Tuesday, September 20, 2005

History Lesson: Pour a Little Sugar On It, Honey

September 20, 1976: The Captain and Tennille's variety show premieres on ABC. It becomes one of the most enduring hits in the history of television, remaining on the air until 1994. Its staggering popularity results in seven consecutive number-one albums, 24 top-10 singles, and the 1997 induction of Daryl Dragon and Toni Tennille into the Rock and Roll Hall of Fame.

Wait, maybe not.

September 20, 1975: The Bay City Rollers make their much-hyped American debut on the premiere episode of the ABC variety series Saturday Night Live With Howard Cosell. This short-lived attempt to turn Cosell into Ed Sullivan is best remembered today as the reason Saturday Night Live, which premiered three weeks later, was forced to work its first couple of seasons under an assumed name: NBC's Saturday Night.

September 20, 1973:
Jim Croce dies in a plane crash after a concert in Louisiana. Croce had a short-story writer's sense of character development, and it's hard to imagine that he wouldn't have taken up that craft in later years, a la Jimmy Buffett.

September 20, 1970: Jim Morrison is convicted in Miami of indecent exposure and public use of profanity stemming from an incident in which he reportedly dropped trou on stage. Man, they just don't stage concerts anymore like they did in the old days.

Birthdays Today:

Matthew and Gunnar Nelson are 38. Let's hope they invested the money from their 1990 number-one single "Can't Live Without Your Love and Affection," because their career since has been not much. Maybe because people confuse them with Hanson, which I do. All the time.

Chuck and John Panozzo of Styx are 56. Well, Chuck is. John died in 1996. Chuck is still playing with Styx. Do you think that Styx and bands like them really believed, when they started out 30 or 40 years ago, that they'd still be playing the same songs when they were damn near 60? I can't picture it.

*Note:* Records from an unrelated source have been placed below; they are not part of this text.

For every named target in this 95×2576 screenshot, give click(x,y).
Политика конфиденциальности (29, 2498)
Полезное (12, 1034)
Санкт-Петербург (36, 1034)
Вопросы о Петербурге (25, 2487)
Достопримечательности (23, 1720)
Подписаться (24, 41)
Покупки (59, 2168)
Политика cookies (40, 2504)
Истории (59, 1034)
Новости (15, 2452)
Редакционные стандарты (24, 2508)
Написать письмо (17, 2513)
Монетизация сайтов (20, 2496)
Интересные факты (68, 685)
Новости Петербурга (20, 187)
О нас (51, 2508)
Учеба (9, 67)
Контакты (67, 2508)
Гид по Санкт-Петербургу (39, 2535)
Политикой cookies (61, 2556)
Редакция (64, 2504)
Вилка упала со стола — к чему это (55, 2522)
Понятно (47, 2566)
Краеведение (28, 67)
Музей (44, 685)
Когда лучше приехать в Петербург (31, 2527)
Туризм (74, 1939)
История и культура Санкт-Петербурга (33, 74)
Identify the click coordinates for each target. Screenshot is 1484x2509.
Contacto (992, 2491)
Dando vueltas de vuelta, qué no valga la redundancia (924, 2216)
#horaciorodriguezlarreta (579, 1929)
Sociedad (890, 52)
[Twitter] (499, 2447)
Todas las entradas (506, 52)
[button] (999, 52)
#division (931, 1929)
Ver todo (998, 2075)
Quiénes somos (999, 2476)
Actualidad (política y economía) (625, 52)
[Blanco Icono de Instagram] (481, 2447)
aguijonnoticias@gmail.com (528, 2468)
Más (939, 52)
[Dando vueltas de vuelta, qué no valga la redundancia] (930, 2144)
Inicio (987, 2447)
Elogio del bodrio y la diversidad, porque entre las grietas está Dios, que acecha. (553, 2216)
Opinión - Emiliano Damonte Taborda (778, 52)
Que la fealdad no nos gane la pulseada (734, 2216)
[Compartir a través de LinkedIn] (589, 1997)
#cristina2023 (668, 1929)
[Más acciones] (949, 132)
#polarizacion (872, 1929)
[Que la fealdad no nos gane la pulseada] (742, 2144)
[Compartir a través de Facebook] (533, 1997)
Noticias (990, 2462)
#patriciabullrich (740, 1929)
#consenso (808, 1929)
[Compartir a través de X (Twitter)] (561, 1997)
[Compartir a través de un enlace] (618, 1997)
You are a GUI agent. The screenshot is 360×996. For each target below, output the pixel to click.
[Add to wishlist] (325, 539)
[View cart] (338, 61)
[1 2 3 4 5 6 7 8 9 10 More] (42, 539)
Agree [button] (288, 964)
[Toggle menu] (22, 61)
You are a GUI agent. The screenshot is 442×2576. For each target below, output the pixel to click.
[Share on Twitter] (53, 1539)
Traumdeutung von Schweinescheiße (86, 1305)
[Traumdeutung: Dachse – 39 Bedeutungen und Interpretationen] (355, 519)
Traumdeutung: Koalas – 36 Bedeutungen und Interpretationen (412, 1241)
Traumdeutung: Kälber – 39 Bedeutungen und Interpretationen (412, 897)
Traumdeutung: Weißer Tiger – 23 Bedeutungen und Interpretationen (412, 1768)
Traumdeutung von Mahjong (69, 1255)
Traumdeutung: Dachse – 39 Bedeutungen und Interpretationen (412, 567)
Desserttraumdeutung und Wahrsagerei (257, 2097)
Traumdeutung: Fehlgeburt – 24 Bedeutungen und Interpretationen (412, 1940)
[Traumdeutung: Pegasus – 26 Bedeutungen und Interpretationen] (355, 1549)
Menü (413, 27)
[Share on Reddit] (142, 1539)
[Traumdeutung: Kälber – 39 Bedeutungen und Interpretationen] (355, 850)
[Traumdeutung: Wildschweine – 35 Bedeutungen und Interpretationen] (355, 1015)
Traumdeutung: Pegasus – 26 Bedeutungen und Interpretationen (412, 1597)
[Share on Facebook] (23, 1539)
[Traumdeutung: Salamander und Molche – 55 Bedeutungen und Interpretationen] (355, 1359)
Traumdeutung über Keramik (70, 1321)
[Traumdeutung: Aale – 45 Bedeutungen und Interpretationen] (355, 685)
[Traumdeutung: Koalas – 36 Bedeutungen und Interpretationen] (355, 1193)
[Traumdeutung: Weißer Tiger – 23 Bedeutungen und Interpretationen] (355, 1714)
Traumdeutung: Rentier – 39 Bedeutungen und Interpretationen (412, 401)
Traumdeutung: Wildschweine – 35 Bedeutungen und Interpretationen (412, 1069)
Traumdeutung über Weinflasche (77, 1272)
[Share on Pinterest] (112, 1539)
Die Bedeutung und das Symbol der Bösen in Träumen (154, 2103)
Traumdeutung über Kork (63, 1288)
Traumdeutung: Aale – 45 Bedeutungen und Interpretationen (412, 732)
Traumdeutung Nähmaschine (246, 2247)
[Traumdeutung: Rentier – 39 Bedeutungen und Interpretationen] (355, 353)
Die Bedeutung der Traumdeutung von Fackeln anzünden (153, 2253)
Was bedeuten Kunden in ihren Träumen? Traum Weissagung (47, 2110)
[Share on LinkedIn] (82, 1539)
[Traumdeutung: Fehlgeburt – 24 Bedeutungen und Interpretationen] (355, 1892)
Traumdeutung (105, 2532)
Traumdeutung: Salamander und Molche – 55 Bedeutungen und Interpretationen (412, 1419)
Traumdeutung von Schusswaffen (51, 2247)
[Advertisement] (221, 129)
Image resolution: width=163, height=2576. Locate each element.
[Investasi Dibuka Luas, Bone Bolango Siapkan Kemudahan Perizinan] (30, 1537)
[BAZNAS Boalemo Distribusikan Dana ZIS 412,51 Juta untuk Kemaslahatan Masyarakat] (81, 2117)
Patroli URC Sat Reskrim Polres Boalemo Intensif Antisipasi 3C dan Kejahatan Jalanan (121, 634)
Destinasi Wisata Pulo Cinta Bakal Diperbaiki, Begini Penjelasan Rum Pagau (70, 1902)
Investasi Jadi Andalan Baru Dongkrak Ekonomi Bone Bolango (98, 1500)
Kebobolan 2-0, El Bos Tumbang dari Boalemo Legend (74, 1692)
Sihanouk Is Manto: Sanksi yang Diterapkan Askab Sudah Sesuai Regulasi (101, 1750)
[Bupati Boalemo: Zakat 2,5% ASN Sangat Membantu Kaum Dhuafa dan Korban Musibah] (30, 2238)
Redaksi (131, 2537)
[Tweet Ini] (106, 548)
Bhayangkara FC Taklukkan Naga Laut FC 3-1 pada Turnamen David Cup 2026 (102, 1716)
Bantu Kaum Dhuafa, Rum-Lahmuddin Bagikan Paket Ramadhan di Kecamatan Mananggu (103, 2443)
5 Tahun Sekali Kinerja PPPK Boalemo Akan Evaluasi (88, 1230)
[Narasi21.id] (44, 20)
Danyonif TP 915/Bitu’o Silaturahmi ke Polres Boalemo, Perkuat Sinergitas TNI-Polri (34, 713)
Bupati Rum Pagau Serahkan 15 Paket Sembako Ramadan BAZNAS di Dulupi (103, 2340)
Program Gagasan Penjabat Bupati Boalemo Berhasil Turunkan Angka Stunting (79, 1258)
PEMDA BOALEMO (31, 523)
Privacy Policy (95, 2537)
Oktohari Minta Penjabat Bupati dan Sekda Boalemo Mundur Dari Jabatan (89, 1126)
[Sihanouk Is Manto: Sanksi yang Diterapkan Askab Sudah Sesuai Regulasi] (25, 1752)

Number-One Songs on This Date:
1993: "Dreamlover"/Mariah Carey.
Features a break in the middle in which Mariah does a wordless, Minnie-Riperton style climb to the highest notes in her register. It sounded so absurd to me that the first time I played the record on the air, I keyed the microphone in the middle and said, "Aw, honey, now you're just showing off."

1986: "Stuck With You"/Huey Lewis and the News. The first single from the long-awaited followup to Sports, which would be released later in the year. Fore! started a genre of its own--suburban dad rock, in which hanging out with the wife and kids becomes the ultimate rock-star move.

1975: "Fame"/David Bowie.
One of the strangest-sounding Number-One singles of the 70s, with that ominous fade-in and various weird guitar noises. Co-written by John Lennon.

1969: "Sugar Sugar"/The Archies.
Bubblegum music's "Stairway to Heaven." Do not let its cartoony origins fool you--you want to understand American popular music in the last half of the 20th century, you need to listen to this. For their contributions to that history, on this record and others, Jeff Barry and Andy Kim belong in the Rock and Roll Hall of Fame (and this time, I'm not kidding). Bubblegum aficionados go weak over Toni Wine's vocal line: "I'm gonna make your life so sweet." She's gotta be singing Veronica, because Betty ain't got that kind of soul.

1955: "Ain't That a Shame"/Pat Boone.
Yes, as a matter of fact, this safe-for-white-folks cover of Fats Domino's original is a shame.